What needs to be done
Report each line of the entries below that includes "using".

········

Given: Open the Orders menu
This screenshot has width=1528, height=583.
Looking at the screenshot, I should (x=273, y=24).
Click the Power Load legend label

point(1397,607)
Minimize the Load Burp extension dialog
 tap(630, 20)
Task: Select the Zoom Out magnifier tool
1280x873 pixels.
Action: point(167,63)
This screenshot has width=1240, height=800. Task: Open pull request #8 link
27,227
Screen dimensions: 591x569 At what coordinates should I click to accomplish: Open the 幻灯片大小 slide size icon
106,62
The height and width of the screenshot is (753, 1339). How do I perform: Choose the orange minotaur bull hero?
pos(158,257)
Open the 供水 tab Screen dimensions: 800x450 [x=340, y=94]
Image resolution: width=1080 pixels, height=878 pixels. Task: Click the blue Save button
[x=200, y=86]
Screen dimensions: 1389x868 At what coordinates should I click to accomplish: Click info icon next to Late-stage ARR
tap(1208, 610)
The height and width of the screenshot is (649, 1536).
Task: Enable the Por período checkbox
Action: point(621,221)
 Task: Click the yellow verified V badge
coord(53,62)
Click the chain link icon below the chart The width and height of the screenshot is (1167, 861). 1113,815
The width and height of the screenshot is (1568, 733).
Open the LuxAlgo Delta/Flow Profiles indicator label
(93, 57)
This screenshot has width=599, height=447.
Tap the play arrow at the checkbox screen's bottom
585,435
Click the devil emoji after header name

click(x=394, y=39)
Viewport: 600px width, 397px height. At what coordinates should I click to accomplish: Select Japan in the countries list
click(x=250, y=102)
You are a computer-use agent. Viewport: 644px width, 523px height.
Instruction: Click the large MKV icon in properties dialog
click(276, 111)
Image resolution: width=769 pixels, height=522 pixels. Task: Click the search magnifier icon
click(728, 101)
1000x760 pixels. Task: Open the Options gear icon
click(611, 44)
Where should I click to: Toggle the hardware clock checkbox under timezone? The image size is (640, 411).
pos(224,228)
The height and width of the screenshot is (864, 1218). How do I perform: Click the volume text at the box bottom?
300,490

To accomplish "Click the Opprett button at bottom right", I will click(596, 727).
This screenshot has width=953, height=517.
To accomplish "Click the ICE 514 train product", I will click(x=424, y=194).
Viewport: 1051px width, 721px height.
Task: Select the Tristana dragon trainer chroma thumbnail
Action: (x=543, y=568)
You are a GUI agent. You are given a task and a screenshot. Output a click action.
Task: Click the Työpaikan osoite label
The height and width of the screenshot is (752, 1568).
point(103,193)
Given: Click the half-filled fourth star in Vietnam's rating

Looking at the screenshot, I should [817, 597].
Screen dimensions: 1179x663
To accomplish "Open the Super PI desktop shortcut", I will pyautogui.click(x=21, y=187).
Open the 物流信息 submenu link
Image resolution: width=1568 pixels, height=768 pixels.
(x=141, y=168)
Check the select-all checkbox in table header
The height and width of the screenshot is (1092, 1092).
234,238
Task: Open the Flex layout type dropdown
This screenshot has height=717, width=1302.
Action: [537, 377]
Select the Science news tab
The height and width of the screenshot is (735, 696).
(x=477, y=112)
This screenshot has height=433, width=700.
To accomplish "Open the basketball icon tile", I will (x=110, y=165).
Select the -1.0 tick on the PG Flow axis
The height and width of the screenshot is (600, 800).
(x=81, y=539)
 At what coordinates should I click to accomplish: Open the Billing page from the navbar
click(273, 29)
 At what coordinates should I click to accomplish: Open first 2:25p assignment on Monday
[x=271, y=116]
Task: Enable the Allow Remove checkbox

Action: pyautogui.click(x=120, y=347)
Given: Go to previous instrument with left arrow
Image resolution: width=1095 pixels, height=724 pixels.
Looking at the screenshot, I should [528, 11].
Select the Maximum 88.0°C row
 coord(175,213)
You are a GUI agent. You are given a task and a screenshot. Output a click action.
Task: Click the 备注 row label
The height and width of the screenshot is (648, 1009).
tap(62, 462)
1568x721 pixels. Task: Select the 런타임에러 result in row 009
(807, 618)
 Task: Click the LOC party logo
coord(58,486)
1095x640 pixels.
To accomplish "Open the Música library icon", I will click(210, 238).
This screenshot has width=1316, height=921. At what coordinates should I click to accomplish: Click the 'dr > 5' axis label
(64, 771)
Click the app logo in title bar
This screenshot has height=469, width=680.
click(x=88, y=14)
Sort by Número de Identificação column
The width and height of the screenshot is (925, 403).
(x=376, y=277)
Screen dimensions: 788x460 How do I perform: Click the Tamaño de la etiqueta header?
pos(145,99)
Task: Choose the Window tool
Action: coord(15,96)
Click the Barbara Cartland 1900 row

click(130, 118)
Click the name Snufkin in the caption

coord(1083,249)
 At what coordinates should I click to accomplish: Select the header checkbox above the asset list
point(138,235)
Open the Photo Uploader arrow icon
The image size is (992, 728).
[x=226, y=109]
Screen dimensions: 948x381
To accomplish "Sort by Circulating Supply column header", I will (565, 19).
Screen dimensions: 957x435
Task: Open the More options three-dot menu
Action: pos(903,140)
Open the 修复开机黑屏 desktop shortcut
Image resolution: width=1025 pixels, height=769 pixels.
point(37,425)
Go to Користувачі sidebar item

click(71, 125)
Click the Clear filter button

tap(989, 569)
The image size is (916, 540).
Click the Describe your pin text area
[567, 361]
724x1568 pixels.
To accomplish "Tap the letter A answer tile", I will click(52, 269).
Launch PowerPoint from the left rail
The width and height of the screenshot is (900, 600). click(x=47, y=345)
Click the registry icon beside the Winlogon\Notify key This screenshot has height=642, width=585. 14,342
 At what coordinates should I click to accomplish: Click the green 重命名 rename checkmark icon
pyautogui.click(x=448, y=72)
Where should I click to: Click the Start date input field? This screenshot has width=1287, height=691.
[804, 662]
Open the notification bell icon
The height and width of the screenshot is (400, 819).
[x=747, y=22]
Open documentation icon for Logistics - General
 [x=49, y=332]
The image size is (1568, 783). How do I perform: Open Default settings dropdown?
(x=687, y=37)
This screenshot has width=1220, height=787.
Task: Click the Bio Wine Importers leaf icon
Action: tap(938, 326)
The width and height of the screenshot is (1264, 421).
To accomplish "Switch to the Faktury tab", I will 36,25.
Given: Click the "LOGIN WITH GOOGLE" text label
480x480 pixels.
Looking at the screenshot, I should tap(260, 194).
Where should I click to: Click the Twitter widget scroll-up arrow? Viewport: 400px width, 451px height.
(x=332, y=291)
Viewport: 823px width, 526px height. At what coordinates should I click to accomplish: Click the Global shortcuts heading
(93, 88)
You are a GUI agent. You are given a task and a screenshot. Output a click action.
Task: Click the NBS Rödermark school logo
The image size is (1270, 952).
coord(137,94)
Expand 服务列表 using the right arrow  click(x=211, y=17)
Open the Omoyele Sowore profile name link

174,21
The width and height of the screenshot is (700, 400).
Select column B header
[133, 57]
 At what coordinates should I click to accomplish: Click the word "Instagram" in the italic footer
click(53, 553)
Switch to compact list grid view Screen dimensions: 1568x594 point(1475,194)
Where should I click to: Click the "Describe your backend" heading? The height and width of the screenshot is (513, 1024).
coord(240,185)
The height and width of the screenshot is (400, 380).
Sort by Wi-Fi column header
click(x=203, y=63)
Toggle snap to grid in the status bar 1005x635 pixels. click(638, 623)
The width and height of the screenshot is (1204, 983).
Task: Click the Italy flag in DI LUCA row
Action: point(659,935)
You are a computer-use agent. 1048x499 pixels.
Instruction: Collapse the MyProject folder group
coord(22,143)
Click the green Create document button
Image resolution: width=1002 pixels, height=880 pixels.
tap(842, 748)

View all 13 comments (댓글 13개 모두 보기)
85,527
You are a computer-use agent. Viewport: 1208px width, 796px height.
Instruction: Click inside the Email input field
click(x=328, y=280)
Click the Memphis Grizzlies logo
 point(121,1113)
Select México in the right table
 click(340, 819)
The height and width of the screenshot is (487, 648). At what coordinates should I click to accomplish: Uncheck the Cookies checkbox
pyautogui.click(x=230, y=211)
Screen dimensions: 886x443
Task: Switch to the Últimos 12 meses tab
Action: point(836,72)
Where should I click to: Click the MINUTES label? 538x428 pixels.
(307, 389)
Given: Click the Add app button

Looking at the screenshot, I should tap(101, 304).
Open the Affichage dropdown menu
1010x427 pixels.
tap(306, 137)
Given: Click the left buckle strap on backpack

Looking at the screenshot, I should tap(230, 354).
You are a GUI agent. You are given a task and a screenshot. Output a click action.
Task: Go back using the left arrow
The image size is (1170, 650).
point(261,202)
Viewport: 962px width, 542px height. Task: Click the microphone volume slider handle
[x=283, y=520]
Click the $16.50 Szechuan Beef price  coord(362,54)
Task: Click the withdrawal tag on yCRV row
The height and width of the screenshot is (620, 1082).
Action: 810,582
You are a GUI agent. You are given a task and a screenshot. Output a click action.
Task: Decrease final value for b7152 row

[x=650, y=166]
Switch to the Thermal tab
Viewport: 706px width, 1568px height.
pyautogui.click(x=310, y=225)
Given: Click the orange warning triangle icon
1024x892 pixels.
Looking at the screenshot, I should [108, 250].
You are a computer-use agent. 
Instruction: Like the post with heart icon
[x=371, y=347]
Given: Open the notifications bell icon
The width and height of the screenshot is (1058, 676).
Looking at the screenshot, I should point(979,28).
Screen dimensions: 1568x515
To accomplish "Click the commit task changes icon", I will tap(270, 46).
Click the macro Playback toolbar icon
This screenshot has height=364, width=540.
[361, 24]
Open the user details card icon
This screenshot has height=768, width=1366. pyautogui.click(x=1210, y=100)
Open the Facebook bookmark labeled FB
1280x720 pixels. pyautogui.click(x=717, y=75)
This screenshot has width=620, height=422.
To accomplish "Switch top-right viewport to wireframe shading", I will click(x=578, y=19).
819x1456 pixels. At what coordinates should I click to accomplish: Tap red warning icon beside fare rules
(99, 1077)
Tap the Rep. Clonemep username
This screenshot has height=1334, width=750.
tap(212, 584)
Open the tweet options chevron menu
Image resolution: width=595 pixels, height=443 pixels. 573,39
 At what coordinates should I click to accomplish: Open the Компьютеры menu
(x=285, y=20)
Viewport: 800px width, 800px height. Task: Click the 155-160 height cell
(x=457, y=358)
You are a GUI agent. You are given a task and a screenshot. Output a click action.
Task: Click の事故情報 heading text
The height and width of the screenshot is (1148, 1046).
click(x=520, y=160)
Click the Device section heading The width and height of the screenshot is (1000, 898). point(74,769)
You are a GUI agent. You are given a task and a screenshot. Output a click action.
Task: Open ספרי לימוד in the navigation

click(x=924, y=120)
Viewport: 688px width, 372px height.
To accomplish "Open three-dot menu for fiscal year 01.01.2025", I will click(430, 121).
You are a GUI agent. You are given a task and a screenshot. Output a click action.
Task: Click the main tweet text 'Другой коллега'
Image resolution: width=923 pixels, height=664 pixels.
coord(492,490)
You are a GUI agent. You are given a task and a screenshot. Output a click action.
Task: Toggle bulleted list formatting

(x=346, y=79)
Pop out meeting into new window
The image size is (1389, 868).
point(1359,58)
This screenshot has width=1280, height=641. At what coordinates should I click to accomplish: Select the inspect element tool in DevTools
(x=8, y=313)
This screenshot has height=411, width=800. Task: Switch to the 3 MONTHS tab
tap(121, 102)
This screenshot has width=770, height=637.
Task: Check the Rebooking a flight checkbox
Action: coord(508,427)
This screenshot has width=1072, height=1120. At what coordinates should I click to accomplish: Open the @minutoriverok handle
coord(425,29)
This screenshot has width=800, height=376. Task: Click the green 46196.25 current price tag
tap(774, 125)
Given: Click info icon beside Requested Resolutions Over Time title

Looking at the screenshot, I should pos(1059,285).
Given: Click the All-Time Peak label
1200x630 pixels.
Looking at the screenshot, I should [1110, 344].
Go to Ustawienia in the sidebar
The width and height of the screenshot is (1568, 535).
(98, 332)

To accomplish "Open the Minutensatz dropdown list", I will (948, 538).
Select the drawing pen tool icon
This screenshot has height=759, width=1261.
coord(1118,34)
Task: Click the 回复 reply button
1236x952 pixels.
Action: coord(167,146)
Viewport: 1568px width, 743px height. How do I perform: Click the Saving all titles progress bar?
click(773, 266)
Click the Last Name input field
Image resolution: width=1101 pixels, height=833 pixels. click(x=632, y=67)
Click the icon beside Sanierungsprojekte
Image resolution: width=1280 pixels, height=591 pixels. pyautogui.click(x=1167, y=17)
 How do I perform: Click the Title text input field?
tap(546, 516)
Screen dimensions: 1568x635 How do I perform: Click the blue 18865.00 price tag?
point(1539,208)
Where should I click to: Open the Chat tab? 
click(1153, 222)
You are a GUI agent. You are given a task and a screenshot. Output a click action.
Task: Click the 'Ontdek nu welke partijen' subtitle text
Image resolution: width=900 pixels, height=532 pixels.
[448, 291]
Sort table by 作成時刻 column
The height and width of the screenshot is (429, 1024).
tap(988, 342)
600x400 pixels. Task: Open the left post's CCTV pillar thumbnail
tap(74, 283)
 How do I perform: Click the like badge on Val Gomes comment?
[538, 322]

········

Answer for this exercise
Expand 服务列表 using the right arrow  click(x=211, y=17)
Task: Go back using the left arrow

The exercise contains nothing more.